■ **Collected data entries**:
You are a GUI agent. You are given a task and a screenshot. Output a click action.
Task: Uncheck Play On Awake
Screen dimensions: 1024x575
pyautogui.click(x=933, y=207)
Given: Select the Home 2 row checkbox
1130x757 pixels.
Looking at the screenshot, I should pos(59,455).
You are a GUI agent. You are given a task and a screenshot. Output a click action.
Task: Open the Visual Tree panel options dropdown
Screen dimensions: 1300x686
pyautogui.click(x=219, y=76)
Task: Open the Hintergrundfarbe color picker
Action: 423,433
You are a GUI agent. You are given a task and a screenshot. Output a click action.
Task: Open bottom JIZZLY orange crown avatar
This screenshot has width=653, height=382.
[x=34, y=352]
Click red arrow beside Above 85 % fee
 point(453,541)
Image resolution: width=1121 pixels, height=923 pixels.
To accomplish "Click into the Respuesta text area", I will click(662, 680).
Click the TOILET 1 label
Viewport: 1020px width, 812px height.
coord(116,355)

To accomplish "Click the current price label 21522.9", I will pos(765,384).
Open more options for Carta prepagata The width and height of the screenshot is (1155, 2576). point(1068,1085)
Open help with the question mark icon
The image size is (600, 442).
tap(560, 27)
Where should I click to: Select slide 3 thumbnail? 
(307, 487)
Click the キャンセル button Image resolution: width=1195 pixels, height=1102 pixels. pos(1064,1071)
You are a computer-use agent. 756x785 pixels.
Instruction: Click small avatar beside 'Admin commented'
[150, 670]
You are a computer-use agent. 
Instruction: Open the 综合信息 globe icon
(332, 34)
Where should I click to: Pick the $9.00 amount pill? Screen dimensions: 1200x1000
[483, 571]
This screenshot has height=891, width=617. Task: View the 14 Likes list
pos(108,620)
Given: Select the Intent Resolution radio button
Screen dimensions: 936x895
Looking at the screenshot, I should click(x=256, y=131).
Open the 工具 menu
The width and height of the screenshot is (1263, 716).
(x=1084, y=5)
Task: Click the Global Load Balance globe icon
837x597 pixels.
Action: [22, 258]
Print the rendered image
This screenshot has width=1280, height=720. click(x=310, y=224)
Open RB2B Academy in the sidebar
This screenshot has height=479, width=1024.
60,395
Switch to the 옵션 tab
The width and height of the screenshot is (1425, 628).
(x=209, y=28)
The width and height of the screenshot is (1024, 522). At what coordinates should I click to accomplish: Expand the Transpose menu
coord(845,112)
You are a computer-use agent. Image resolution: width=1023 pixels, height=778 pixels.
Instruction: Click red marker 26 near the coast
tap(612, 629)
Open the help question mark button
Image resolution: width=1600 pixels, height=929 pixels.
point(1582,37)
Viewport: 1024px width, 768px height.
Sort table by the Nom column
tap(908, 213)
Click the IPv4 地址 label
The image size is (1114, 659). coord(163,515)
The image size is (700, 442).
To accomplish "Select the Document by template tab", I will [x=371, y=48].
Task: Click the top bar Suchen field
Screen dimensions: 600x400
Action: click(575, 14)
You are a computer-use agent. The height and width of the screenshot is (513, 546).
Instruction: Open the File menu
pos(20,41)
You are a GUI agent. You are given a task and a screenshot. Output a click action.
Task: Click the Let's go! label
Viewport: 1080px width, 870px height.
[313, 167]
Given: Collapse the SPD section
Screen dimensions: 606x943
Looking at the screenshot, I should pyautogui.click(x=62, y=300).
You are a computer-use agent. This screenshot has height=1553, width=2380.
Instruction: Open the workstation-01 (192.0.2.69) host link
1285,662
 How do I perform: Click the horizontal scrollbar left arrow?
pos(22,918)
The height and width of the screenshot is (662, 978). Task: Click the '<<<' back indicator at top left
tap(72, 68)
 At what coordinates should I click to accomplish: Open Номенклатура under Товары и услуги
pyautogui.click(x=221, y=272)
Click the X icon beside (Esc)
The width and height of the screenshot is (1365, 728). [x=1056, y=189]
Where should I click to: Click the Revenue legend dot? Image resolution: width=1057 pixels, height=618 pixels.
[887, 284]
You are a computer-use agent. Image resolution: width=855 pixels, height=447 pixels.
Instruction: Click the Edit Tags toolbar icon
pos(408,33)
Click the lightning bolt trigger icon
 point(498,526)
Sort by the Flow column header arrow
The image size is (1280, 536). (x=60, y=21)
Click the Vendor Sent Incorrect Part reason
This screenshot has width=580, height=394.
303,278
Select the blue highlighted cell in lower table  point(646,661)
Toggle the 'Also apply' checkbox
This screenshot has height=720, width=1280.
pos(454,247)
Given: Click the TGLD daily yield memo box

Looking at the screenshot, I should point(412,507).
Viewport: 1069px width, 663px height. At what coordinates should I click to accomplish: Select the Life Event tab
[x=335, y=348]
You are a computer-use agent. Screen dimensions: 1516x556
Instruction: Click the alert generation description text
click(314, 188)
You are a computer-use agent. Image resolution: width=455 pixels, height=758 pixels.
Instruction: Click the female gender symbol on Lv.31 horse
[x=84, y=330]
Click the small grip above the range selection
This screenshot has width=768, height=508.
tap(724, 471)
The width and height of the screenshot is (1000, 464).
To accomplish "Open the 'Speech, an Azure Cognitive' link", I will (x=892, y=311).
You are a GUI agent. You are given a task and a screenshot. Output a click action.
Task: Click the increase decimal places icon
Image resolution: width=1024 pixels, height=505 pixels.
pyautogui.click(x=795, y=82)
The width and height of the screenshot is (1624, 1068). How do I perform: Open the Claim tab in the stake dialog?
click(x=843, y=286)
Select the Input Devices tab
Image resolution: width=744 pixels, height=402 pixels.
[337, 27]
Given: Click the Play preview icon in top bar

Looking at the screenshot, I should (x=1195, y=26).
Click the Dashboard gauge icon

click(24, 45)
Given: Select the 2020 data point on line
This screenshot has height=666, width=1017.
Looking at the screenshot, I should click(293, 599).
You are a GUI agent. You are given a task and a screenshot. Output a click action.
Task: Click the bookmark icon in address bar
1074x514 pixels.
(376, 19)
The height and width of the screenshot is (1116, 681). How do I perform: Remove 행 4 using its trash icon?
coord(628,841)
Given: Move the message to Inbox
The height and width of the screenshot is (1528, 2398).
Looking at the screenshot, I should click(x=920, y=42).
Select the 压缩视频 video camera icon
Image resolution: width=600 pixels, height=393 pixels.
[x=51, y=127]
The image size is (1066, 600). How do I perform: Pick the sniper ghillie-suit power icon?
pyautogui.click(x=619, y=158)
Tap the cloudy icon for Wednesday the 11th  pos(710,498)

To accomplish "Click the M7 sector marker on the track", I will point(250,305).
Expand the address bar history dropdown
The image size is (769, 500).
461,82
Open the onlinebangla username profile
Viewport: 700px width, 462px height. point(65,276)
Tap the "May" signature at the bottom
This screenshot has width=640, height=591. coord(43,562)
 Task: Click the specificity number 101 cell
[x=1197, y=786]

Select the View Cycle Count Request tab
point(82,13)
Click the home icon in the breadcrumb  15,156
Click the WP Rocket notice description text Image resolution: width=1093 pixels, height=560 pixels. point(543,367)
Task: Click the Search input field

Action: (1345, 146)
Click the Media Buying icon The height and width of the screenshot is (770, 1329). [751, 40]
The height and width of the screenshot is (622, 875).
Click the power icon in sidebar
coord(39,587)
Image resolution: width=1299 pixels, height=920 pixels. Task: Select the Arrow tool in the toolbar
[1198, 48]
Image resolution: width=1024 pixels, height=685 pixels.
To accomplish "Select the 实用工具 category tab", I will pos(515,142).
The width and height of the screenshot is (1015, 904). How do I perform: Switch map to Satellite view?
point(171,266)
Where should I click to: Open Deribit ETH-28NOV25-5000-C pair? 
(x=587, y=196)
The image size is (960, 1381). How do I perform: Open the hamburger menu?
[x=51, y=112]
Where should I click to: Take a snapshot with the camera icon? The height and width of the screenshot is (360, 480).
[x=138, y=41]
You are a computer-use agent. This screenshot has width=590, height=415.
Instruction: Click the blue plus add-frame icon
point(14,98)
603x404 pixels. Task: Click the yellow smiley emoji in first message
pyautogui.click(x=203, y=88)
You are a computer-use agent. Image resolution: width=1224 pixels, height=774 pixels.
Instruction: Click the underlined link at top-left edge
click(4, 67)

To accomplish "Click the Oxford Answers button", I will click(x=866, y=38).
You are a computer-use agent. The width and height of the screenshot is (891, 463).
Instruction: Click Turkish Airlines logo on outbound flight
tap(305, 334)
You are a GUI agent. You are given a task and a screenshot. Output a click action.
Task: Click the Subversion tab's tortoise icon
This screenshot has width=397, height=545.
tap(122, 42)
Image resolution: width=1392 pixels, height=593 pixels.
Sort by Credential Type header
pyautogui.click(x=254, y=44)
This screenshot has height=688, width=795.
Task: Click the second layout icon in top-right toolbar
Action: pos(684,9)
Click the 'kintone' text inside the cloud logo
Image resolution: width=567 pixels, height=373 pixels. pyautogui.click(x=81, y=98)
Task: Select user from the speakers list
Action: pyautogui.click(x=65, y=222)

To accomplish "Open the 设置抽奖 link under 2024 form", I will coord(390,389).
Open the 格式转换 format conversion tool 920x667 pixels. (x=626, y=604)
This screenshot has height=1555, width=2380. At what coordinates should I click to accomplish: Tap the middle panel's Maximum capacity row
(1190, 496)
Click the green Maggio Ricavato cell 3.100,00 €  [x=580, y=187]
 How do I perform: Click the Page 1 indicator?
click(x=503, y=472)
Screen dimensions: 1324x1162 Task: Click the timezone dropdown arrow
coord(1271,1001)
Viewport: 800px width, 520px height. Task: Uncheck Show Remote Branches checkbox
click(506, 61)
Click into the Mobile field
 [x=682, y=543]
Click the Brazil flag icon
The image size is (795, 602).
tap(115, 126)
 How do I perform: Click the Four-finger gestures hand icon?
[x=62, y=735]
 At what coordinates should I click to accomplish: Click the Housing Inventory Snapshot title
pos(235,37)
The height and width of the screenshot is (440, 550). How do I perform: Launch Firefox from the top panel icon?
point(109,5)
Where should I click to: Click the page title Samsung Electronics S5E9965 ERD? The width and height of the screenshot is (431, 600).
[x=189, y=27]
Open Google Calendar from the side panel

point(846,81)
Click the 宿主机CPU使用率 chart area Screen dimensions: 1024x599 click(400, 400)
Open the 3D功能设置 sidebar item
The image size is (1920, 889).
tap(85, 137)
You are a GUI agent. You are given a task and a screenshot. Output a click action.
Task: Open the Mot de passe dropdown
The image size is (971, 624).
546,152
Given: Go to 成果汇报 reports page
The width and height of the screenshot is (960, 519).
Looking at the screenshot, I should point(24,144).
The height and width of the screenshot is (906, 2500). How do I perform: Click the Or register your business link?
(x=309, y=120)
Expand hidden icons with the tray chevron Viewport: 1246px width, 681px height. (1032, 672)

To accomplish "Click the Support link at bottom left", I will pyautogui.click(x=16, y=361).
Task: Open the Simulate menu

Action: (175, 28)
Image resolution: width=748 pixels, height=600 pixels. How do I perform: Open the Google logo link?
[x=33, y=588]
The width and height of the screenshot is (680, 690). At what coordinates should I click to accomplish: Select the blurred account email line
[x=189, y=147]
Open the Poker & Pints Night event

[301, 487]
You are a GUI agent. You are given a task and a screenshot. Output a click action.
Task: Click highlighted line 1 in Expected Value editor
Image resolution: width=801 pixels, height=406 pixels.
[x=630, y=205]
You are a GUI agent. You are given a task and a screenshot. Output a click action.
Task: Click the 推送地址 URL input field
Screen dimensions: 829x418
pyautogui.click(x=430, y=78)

■ **ASSIGNMENT**: Using the entries above, give back exactly the line containing "This screenshot has width=768, height=508.", the line containing "Task: Click the bookmark icon in address bar", and every line between them, and nothing else.

■ **RESPONSE BOX**:
This screenshot has width=768, height=508.
tap(724, 471)
The width and height of the screenshot is (1000, 464).
To accomplish "Open the 'Speech, an Azure Cognitive' link", I will (x=892, y=311).
You are a GUI agent. You are given a task and a screenshot. Output a click action.
Task: Click the increase decimal places icon
Image resolution: width=1024 pixels, height=505 pixels.
pyautogui.click(x=795, y=82)
The width and height of the screenshot is (1624, 1068). How do I perform: Open the Claim tab in the stake dialog?
click(x=843, y=286)
Select the Input Devices tab
Image resolution: width=744 pixels, height=402 pixels.
[337, 27]
Given: Click the Play preview icon in top bar

Looking at the screenshot, I should (x=1195, y=26).
Click the Dashboard gauge icon

click(24, 45)
Given: Select the 2020 data point on line
This screenshot has height=666, width=1017.
Looking at the screenshot, I should click(293, 599).
You are a GUI agent. You are given a task and a screenshot. Output a click action.
Task: Click the bookmark icon in address bar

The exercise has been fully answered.